[Collected data entries]
★ ★ ★ ★ ★ ★ ★
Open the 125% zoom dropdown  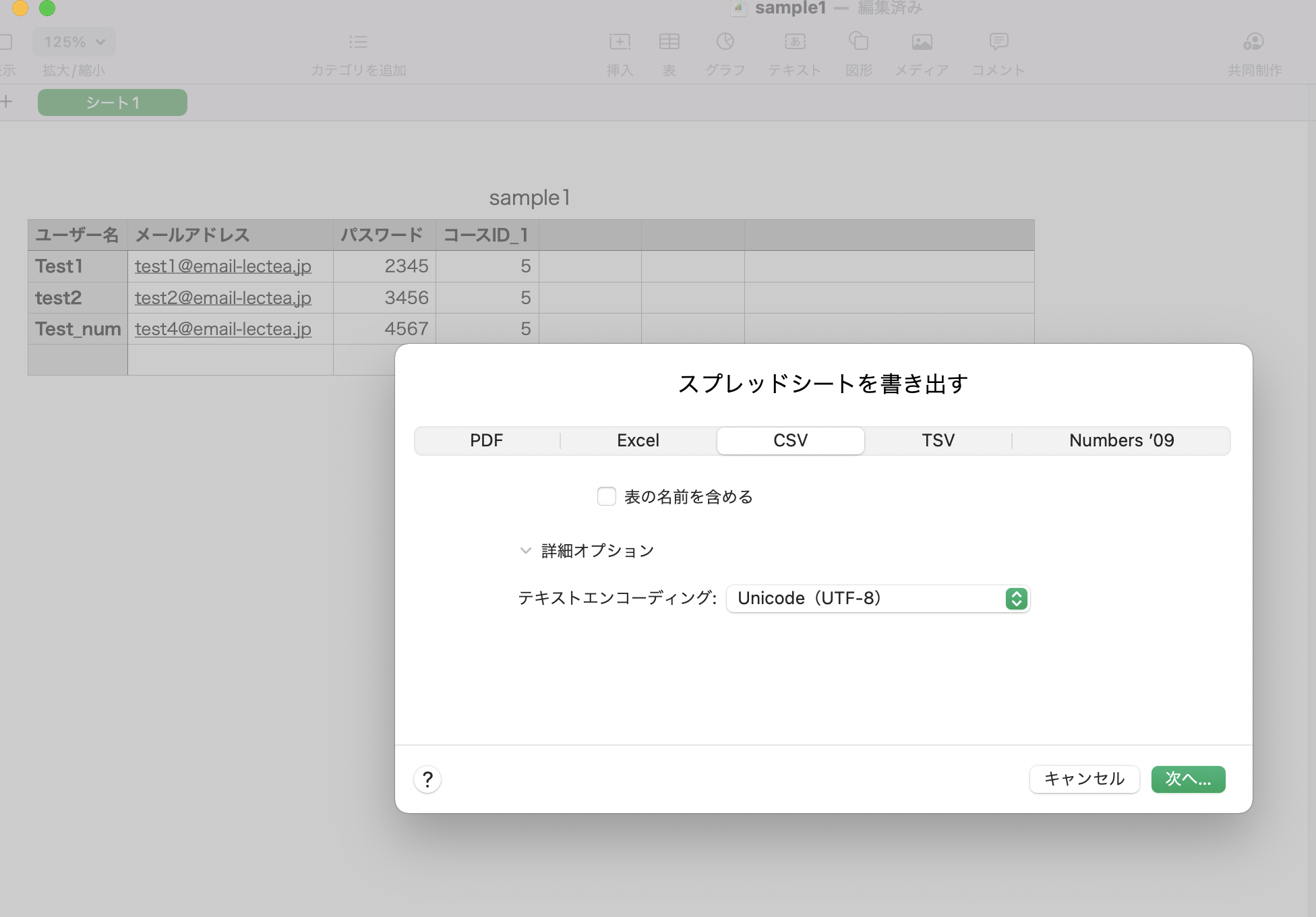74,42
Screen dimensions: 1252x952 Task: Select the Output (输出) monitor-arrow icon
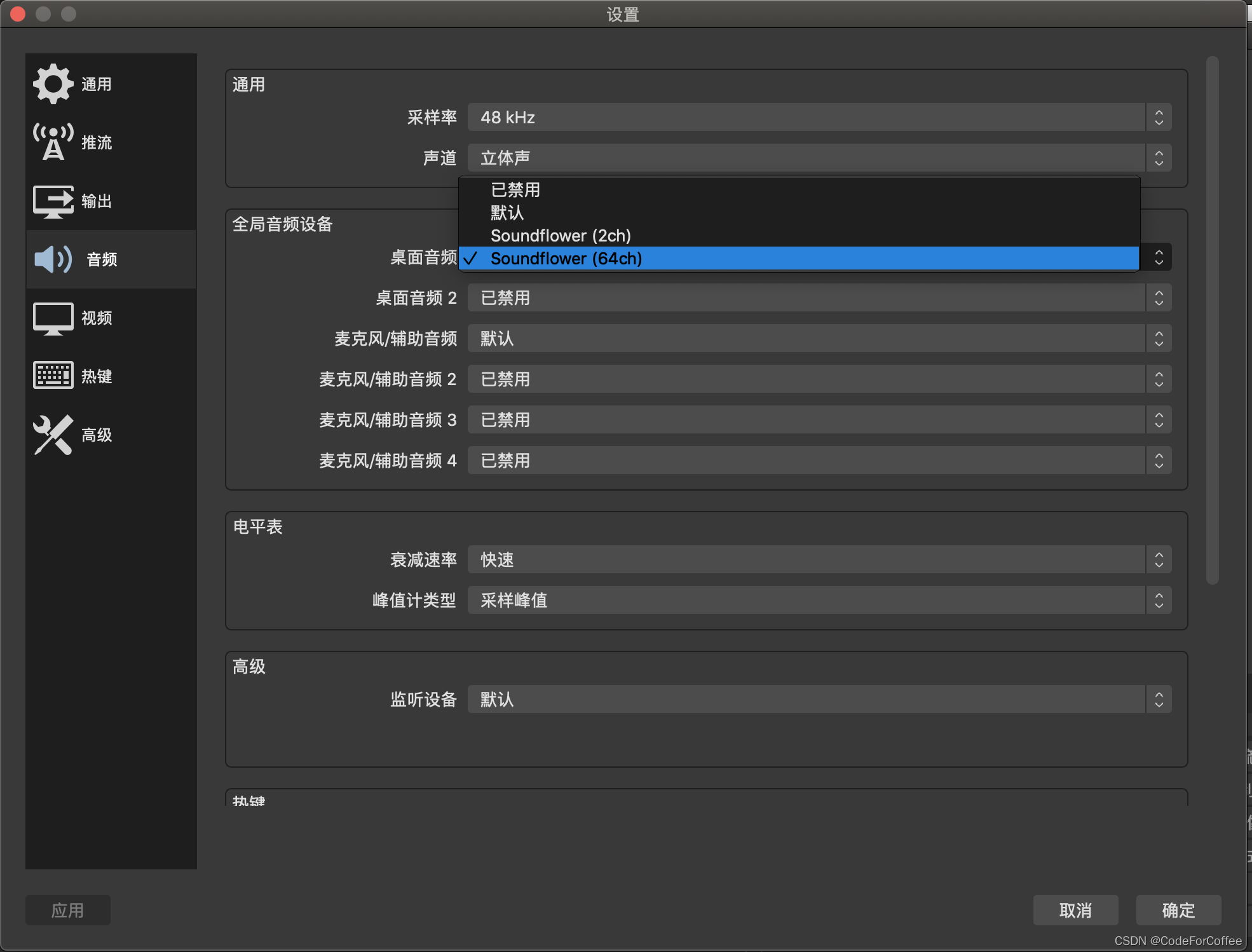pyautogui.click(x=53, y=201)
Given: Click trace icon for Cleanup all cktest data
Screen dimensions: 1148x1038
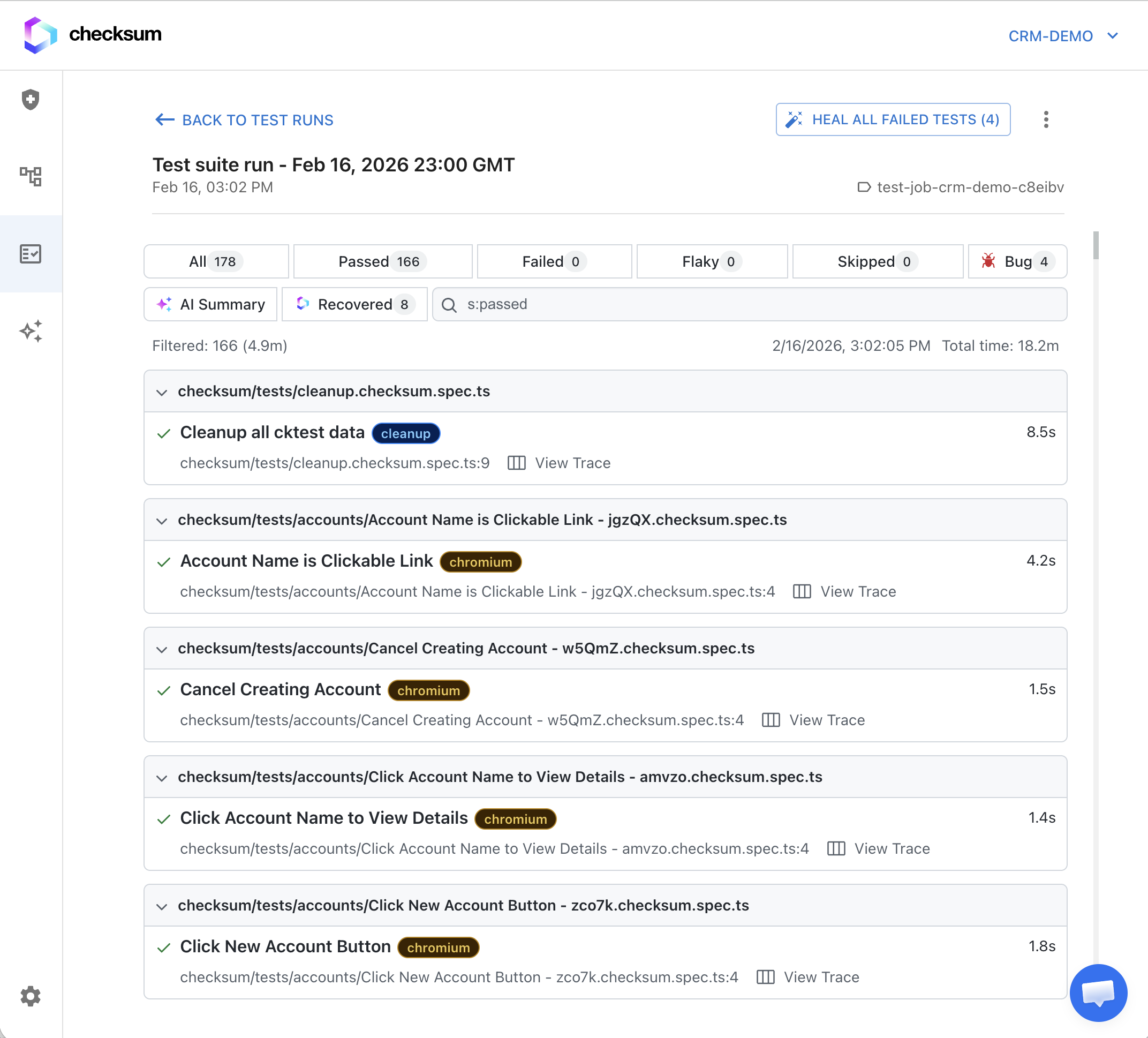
★ ★ ★ ★ ★ ★ ★
**TASK DESCRIPTION**: With pictures left out, transcribe each line from the one containing "Screen dimensions: 1252x952" through the end of the data, both ends included.

**TASK RESULT**:
Screen dimensions: 1252x952 Task: Select the Output (输出) monitor-arrow icon
pyautogui.click(x=53, y=201)
Given: Click trace icon for Cleanup all cktest data
Screen dimensions: 1148x1038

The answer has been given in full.